Our flow ingested data to HDFS and HIVE, and the other requirement was to not process two datasets affecting a single Hive partition at the same time. This required an external locking mechanism which was the other thing that we decided to implement outside the NiFi. 

After a couple of weeks, we were able to see our flow running on mock datasets. PoC was ready and performance metrics were improved several times when compared to a legacy system. We knew that we were missing some important features and started implementing them in the next sprints. Although we did try to identify the necessary features in advance, there were still many missing that got discovered when comparing the output of our system and the legacy one. These were the new requirements that came to light and had to be implemented. 

Simple features make the system complex  

Multiple simple features put into a single system make it complex. The beauty of going the agile way is that you always focus on the most important things and don't work based on wrong assumptions made several months prior. However, keep in mind that the agile way not only affects the business features but also the architecture and the codebase. 

At the beginning, we used just NiFI processors but at some point, there were not enough to handle all the corner cases and we started writing Groovy scripts. A couple of lines of Groovy code made the work done but became messy and hard to manage. The good example for using Groovy scripts may be generating complex Hive queries based on flowfile’s attributes, or listing the directory to find the oldest file matching a specified regex pattern. Although this splitted the codebase, it did not reduce the complexity as both: NiFI and Groovy scripts were tightly coupled. The things were working but still there was a feeling that the flow was getting bigger and bigger and we needed to stop the growth. 

At some point we have managed to achieve that with REST microservices and extracting logic from NiFI to separate systems. REST endpoints decoupled systems as the communication is done through clearly defined requests and responses. This increased the codebase but splitted the logic to smaller chunks which are easier to handle and understand.

Divide and conquer

This has worked for some time but still a single NiFi flow did everything and it was growing although not that fast as earlier. It is either you who manages the complexity, or the complexity that manages your architecture. At some point we realized that the flow is getting too big again and decided to split it. 

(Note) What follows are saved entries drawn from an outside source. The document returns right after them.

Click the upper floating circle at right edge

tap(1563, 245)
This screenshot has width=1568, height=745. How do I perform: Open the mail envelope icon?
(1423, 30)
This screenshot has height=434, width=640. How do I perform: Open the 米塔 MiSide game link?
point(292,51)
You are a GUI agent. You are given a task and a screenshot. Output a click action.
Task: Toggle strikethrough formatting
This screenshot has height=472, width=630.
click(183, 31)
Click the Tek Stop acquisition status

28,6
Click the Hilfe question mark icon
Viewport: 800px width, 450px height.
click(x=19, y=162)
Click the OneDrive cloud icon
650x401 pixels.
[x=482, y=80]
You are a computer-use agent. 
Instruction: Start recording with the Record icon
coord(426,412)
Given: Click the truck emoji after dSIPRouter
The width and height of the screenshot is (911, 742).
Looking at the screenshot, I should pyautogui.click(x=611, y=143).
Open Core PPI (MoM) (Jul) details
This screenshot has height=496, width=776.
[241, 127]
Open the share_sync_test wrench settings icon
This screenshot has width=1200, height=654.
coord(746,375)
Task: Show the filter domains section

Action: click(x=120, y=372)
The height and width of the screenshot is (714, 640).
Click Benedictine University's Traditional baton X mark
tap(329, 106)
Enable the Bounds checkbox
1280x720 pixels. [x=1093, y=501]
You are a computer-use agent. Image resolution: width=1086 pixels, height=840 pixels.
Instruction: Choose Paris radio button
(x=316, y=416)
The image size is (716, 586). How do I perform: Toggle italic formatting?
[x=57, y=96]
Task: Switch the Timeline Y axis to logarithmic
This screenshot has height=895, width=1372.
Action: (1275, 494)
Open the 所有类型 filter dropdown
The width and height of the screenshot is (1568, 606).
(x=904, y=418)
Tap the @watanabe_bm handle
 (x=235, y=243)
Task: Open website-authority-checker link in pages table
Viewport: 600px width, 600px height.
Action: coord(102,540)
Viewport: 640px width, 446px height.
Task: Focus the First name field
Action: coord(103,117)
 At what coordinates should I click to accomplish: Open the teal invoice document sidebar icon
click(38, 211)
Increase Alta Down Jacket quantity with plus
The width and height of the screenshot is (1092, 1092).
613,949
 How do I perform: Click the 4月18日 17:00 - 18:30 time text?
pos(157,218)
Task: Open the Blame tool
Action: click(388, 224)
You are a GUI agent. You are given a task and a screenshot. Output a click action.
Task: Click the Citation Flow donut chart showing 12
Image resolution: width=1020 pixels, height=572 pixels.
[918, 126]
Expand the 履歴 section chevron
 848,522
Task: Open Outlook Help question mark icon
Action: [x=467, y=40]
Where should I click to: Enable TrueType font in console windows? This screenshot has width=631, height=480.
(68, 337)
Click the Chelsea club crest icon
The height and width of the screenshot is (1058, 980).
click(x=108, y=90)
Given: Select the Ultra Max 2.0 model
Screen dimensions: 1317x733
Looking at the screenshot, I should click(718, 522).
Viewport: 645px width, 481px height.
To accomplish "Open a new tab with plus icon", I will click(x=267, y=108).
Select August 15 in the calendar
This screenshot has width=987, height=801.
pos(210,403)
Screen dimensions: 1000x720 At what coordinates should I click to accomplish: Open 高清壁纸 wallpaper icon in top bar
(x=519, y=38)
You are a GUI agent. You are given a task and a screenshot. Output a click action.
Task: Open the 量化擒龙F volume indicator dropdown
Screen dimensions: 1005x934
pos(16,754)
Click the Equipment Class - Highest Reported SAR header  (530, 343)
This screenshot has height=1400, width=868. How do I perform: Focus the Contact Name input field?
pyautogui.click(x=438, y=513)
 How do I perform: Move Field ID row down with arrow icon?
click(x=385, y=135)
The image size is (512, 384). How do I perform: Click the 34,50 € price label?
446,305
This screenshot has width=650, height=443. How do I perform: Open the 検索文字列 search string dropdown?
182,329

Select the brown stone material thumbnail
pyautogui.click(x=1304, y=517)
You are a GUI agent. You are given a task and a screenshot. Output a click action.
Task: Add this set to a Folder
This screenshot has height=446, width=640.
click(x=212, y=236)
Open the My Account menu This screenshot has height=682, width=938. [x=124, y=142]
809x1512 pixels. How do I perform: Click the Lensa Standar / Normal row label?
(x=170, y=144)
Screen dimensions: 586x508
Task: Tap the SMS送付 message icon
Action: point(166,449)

We have achieved that by using Apache Kafka. The flow that ends the processing publishes an event which gets consumed and triggers the next flow to start. Although NiFi provides processors to access Kafka, we have decided to do that by microservices in between. In the project, it is not our team who manages and upgrades the Kafka and we did not want to get into version compatibility issues later on. We have created a REST endpoint to publish messages to Kafka and an event consumer that polls Kafka events and notifies NiFi by requesting an endpoint in NiFi run by ListenHTTP processor. That form of communication is really important, because it allows our consumer to commit Kafka offset after the event is successfully transmitted to NiFI. We commit after retrieving 200 response codes from NiFI which makes sure there has been a successfully created flow file and data will not get lost. 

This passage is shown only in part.